[Saved entries]

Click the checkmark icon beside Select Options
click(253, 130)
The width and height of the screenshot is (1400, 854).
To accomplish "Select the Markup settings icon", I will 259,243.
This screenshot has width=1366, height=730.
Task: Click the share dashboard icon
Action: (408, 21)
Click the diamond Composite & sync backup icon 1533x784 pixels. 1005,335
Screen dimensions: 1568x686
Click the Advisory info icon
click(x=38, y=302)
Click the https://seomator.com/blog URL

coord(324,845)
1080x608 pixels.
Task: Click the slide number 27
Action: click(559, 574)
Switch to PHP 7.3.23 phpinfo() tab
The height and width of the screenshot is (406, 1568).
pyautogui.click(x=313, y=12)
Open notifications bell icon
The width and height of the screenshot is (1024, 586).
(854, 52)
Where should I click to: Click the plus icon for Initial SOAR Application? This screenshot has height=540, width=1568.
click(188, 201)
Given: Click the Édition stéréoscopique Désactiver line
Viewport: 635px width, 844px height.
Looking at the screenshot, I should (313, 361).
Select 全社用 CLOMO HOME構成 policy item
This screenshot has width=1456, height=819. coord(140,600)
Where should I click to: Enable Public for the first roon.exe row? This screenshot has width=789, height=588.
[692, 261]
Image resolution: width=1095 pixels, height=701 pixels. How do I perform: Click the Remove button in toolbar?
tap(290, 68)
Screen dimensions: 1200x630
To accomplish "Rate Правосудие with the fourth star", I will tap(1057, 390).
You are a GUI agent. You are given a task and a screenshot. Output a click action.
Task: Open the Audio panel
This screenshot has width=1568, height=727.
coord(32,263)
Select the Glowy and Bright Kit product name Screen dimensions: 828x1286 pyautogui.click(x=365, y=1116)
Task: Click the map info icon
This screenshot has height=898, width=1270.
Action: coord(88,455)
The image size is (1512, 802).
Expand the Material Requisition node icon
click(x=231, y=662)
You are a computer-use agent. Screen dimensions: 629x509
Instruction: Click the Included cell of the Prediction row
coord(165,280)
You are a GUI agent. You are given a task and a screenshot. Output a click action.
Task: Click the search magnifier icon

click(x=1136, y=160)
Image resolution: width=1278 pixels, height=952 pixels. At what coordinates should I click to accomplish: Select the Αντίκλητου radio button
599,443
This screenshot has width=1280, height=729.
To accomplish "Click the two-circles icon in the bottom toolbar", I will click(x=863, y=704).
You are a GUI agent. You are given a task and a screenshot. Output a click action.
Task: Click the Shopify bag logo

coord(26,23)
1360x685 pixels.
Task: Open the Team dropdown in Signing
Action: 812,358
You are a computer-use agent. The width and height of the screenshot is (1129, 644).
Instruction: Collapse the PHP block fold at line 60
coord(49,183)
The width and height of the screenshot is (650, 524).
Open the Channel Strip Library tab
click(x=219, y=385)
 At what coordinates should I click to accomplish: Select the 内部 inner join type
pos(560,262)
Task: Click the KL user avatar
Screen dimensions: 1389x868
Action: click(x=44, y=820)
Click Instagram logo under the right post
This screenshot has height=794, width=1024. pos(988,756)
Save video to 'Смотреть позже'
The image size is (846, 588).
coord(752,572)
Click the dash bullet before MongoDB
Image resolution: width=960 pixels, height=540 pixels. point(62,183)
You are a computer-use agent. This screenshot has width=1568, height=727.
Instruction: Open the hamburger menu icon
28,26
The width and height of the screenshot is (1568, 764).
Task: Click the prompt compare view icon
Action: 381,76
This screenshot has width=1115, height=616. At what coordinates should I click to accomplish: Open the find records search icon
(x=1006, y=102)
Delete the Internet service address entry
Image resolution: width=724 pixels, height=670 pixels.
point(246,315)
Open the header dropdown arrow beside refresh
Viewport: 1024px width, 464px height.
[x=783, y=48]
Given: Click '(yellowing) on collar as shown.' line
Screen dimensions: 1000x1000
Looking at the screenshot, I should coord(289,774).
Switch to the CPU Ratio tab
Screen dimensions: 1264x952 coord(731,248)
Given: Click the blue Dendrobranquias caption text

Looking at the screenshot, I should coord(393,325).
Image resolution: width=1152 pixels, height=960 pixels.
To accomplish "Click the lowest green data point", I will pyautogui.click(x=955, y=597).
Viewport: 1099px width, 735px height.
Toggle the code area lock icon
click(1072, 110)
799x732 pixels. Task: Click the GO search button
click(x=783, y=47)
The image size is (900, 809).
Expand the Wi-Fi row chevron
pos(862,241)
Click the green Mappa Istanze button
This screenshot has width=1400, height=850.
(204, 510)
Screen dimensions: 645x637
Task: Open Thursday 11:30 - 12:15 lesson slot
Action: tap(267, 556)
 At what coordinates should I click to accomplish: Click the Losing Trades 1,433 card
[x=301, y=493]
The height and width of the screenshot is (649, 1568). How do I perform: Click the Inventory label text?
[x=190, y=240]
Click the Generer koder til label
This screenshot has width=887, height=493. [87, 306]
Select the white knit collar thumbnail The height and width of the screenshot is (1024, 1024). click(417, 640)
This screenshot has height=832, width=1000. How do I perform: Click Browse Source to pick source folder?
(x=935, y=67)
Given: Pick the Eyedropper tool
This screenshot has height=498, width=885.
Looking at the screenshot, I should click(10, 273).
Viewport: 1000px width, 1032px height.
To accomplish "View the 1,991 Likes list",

▸ EXERCISE DIRECTIONS: Could you retype exactly the lines above, starting at the line that contains "You are a computer-use agent. Screen" and ending at the line that contains "Task: Click the KL user avatar", and nothing more?

▸ ANSWER TO THIS PROBLEM:
You are a computer-use agent. Screen dimensions: 629x509
Instruction: Click the Included cell of the Prediction row
coord(165,280)
You are a GUI agent. You are given a task and a screenshot. Output a click action.
Task: Click the search magnifier icon

click(x=1136, y=160)
Image resolution: width=1278 pixels, height=952 pixels. At what coordinates should I click to accomplish: Select the Αντίκλητου radio button
599,443
This screenshot has width=1280, height=729.
To accomplish "Click the two-circles icon in the bottom toolbar", I will click(x=863, y=704).
You are a GUI agent. You are given a task and a screenshot. Output a click action.
Task: Click the Shopify bag logo

coord(26,23)
1360x685 pixels.
Task: Open the Team dropdown in Signing
Action: 812,358
You are a computer-use agent. The width and height of the screenshot is (1129, 644).
Instruction: Collapse the PHP block fold at line 60
coord(49,183)
The width and height of the screenshot is (650, 524).
Open the Channel Strip Library tab
click(x=219, y=385)
 At what coordinates should I click to accomplish: Select the 内部 inner join type
pos(560,262)
Task: Click the KL user avatar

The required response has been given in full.